作業指示:
1. 原文抜粋から、「北海道は道東、釧路のとなり町」を含む語句で始まり「が、ラム・レターの両輪です。」で終わる部分を一字一句そのまま写してください。
2. 原文抜粋の「北海道は道東」で始まる段落を、主な事実を残して箇条書きに書き直してください。
3. 次の(a)〜(c)が原文抜粋の内容と合うかどうか、それぞれ「はい」か「いいえ」で答え、根拠となる原文の語句をそのまま引用してください。
(a) 武藤浩史は京都生まれである。
(b) 田口裕一はカナダで3年間羊飼いの修行をした。
(c) 日本人が思い浮かべるジンギスカンの羊肉は、多くが国内産である。

原文抜粋:
----

こんにちは!!私たちから皆さんへ、初めてのラム.レターをお届けします。

ラム−そう、生まれて一年にならない子羊のこと。柔らかく、上品な味わい、豊富なビタミン、そのうえ、低カロリーと三拍子揃ったラムは、フランス料理では、最高級とされています。日本人は、羊の肉というと、ジンギスカンを思い浮かべてしまいますが、その多くは輸入された冷凍肉です。国内産の新鮮なラムのヘルシーな味わいを、多くの人に知ってほしい、それだけでなく、私たち人間の衣食住を8000年以上の昔から支えてきた"羊"を通して、素敵な出会いをしてみたい...そんな願いをこめ、この小さな通信をお届けします。
 北海道は道東、釧路のとなり町に白糠町があります。町内を南北に流れる茶路川を、鮭と一緒に9km遡った川のほとりに、白い綿帽子の様に羊たちが点々と牧草を食む姿が見えたらそこが総勢350頭の羊たちが暮らすブラウニーレーン・シープランチです。ブラウニーレーンとは、Browny茶色の、Lane小径、SheepRanch羊牧場、すなわちこの地名をあてた「茶路めん羊牧場」という意味と、Brownie茶色の妖精、Lane小路で「妖精の小径羊牧場」という二つの意味があります。(実際はメルヘンティックな名前とはほど遠い発展途上?の農場で、6年前ひつじ小屋の片隅に寝起きしながら35頭のひつじと共にスタートして以来、あっちこっちつぎはぎしながら奮闘中...)
牧場全景 この牧場をやりくりする羊飼いの名は、武藤浩史(35才)。京都生まれの牧場主です。ひつじに魅入られて15年、羊に飯を食べさせるのではなくて、羊に飯を食べさせてもらうことを夢見て、くる日もくる日も羊を追いかけている羊男。彼の羊への情熱と、その哲学は、後頁の彼自身の文に譲ることにします。もう一人の羊男、田口裕一(30才)は、大学で武藤氏と出会い、カナダで2年間羊飼い修行を積んで帰国、武藤氏と共に5年間この牧場をきりまわして、今年9月に山一つ隔てた丘陵地にめでたく牧場を開設しました。二つの羊牧場が、ラム・レターの両輪です。

----

データ内容:

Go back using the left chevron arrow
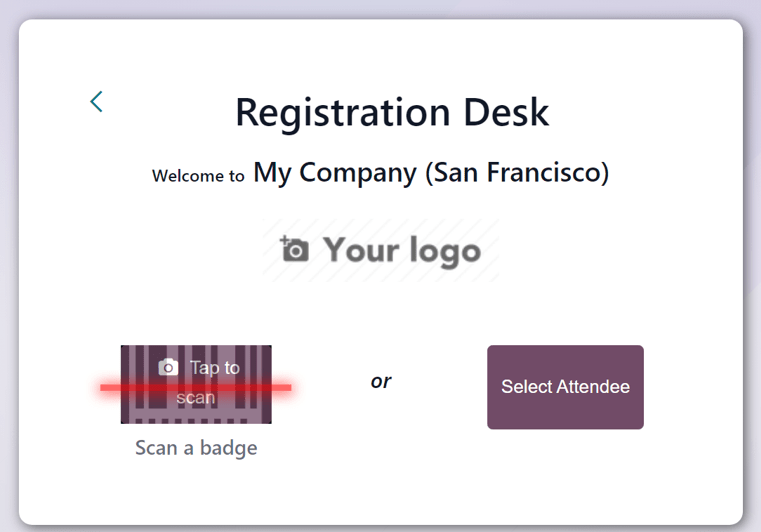This screenshot has width=761, height=532. [x=96, y=101]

----

解答:
1.
北海道は道東、釧路のとなり町に白糠町があります。町内を南北に流れる茶路川を、鮭と一緒に9km遡った川のほとりに、白い綿帽子の様に羊たちが点々と牧草を食む姿が見えたらそこが総勢350頭の羊たちが暮らすブラウニーレーン・シープランチです。ブラウニーレーンとは、Browny茶色の、Lane小径、SheepRanch羊牧場、すなわちこの地名をあてた「茶路めん羊牧場」という意味と、Brownie茶色の妖精、Lane小路で「妖精の小径羊牧場」という二つの意味があります。(実際はメルヘンティックな名前とはほど遠い発展途上?の農場で、6年前ひつじ小屋の片隅に寝起きしながら35頭のひつじと共にスタートして以来、あっちこっちつぎはぎしながら奮闘中...)
牧場全景 この牧場をやりくりする羊飼いの名は、武藤浩史(35才)。京都生まれの牧場主です。ひつじに魅入られて15年、羊に飯を食べさせるのではなくて、羊に飯を食べさせてもらうことを夢見て、くる日もくる日も羊を追いかけている羊男。彼の羊への情熱と、その哲学は、後頁の彼自身の文に譲ることにします。もう一人の羊男、田口裕一(30才)は、大学で武藤氏と出会い、カナダで2年間羊飼い修行を積んで帰国、武藤氏と共に5年間この牧場をきりまわして、今年9月に山一つ隔てた丘陵地にめでたく牧場を開設しました。二つの羊牧場が、ラム・レターの両輪です。

2.
- 北海道道東、釧路のとなり町の白糠町にある。
- 町内を南北に流れる茶路川を9km遡った川のほとりにあり、総勢350頭の羊が暮らす。
- 牧場の名はブラウニーレーン・シープランチ。
- この名には「茶路めん羊牧場」と「妖精の小径羊牧場」という二つの意味がある。
- 6年前、ひつじ小屋の片隅に寝起きしながら35頭のひつじと共に始め、今も奮闘中。

3.
(a) はい。「京都生まれの牧場主です」
(b) いいえ。「カナダで2年間羊飼い修行を積んで帰国」
(c) いいえ。「その多くは輸入された冷凍肉です」